Recovery of neurobrucellosis may accompany with sequela. Paraparesis, dementia, sphincter dysfunction, peripheral facial paralysis, and sensorineural hearing loss may occur [10, 25].

Communicating hydrocephalus has been reported as a complication of neurobrucellosis that may need external ventricular drainage [32]. Mild sequelae, including aphasia, hearing loss, and hemiparesis, may remain after successful treatment [33]. The mortality of neurobrucellosis can be up to 0.5% with suitable antibiotics [24].

Task goal ▸ How would the passage on neurobrucellosis sequelae and complications continue after its final sentence? Write the next few sentences.

Data records ▸

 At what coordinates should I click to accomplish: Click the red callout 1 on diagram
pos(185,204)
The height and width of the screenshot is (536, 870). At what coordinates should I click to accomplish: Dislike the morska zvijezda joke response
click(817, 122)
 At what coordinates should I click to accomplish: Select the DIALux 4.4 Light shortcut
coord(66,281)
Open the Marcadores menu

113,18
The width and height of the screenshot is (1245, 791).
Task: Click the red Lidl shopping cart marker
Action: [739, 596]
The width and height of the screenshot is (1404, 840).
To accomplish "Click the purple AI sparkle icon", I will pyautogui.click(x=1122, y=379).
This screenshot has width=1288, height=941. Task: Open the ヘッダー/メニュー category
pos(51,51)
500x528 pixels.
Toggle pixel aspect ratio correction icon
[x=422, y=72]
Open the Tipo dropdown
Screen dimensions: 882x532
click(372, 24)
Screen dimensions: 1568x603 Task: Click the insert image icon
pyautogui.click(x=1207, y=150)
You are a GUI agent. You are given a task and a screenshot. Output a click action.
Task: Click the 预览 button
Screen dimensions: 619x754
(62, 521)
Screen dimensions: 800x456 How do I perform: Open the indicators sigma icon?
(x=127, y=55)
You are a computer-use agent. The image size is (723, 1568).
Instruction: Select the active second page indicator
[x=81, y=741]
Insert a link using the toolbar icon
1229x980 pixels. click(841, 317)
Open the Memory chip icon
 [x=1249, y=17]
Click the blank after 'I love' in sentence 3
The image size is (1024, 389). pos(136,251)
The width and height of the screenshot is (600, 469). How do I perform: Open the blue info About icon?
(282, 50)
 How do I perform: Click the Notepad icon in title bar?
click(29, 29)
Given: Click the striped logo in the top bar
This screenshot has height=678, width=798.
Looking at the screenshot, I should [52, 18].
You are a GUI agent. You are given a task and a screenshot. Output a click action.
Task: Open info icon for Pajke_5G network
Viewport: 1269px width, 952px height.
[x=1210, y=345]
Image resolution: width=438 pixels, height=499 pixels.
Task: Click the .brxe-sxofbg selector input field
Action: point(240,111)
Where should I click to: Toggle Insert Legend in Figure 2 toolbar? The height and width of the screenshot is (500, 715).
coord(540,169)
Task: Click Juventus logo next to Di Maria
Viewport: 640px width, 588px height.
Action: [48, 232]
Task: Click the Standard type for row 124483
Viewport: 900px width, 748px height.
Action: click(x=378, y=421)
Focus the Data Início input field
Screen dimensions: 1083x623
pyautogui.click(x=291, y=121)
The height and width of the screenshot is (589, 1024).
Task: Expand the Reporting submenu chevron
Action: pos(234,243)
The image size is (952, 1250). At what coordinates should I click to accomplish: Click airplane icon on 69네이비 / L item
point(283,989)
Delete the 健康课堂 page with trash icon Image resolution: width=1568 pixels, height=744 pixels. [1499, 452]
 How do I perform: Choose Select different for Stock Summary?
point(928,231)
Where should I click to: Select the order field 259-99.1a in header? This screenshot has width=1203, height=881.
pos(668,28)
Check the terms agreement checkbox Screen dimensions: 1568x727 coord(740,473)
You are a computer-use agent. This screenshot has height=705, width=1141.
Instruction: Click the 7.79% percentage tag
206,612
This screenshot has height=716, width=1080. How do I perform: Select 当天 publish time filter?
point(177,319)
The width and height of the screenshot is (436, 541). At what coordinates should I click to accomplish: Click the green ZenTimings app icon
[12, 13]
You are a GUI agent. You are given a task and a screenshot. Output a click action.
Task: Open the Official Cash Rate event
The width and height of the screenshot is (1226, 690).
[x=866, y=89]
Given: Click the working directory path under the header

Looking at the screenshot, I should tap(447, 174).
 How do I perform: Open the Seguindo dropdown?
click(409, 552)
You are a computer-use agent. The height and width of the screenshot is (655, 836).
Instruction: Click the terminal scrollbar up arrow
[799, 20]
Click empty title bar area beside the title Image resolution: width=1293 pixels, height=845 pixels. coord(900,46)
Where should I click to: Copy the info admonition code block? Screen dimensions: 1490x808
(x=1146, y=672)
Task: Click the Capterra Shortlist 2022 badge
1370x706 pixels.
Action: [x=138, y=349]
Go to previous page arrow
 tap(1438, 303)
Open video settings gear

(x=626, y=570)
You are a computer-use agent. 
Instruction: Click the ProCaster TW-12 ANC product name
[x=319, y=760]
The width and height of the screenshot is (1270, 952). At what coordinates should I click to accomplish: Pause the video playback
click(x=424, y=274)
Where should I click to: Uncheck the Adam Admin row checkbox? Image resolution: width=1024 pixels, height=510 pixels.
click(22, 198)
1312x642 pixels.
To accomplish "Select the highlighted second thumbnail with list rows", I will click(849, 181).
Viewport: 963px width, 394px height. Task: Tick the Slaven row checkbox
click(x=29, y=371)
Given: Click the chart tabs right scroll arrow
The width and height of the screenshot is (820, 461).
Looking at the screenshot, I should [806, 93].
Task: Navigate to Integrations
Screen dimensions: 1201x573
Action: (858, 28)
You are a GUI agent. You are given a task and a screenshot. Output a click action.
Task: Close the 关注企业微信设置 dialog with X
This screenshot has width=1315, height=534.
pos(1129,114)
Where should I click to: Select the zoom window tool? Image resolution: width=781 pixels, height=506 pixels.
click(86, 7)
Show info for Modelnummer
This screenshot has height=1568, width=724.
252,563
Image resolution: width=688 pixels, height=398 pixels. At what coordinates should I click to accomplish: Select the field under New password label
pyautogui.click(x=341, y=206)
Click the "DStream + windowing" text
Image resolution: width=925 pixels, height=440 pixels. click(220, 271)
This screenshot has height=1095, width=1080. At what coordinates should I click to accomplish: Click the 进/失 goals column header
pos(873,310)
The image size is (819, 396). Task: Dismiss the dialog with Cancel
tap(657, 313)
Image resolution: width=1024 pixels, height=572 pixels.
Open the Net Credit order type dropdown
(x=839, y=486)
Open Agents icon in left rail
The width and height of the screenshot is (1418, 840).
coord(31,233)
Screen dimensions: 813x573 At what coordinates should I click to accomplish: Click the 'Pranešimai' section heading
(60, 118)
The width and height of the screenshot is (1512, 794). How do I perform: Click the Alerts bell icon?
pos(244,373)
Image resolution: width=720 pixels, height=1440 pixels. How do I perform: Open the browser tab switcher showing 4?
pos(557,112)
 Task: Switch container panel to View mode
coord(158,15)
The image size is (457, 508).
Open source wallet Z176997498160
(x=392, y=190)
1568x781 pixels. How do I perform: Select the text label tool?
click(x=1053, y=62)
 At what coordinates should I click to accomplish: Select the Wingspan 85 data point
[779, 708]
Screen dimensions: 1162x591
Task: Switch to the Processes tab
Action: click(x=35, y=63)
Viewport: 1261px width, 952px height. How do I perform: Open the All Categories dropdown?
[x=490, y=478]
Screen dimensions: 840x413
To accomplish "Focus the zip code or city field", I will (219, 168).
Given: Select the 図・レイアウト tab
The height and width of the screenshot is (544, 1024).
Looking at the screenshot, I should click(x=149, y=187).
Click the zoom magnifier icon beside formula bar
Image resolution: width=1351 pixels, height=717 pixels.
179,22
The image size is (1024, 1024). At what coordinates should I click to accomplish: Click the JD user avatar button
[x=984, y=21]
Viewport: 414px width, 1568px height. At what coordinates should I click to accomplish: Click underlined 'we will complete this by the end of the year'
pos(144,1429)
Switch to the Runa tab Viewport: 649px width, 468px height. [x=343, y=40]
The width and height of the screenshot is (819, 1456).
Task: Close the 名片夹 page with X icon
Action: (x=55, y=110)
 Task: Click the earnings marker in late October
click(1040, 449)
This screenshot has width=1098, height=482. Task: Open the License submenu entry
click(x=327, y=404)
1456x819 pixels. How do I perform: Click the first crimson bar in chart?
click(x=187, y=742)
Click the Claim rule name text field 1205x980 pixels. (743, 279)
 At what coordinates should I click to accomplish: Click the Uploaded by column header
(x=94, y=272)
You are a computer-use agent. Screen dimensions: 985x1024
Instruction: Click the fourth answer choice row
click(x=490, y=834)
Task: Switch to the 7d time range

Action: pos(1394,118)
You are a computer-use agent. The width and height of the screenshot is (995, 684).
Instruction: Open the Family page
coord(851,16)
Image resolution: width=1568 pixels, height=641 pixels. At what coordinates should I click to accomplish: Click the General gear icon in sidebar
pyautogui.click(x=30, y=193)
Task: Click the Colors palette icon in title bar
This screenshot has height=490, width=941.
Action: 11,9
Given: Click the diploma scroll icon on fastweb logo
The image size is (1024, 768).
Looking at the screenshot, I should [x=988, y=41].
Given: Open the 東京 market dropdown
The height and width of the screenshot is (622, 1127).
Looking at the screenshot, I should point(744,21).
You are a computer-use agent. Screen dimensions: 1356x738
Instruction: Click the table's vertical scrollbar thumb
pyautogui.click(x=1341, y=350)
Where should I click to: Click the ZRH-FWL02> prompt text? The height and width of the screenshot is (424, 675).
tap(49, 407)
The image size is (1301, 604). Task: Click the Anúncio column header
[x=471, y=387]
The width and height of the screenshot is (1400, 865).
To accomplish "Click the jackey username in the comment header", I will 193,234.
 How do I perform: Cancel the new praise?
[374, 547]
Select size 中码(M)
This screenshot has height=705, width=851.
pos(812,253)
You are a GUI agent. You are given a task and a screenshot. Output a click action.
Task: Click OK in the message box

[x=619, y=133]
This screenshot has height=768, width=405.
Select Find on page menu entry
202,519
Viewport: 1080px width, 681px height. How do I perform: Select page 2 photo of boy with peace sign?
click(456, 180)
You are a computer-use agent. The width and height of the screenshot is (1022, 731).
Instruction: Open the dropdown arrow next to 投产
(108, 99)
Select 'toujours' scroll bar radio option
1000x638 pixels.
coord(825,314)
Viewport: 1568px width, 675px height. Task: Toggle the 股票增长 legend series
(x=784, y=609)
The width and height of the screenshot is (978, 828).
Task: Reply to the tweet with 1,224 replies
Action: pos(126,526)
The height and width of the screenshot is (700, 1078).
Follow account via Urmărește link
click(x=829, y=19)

Task answer ▸
4. Diagnosis

Clinical suspicion and accurate evaluation of a patient's history is the most important clue in the diagnosis and treatment of brucellosis [17]. Early detection and treatment is an important predictor of favorable outcome of neurobrucellosis [7]. Diagnosis requires a high index of suspicion in patients from endemic areas. Diagnosis is often based on neurological symptoms, serology, and suggestive brain imaging [34]. In patients with laboratory-confirmed brucellosis, the neurobrucellosis may be diagnosed with one of these criteria: first, signs and symptoms of neurobrucellosis include fever, headache, and cranial nerve palsies; second, CSF abnormality compatible with brucellosis including CSF lymphocytic pleocytosis, low glucose, and high protein levels of CSF detection of anti-Brucella antibodies in the CSF or isolation of Brucella from the CSF; third, imaging abnormality compatible with brucellosis especially in CT scan and MRI [25].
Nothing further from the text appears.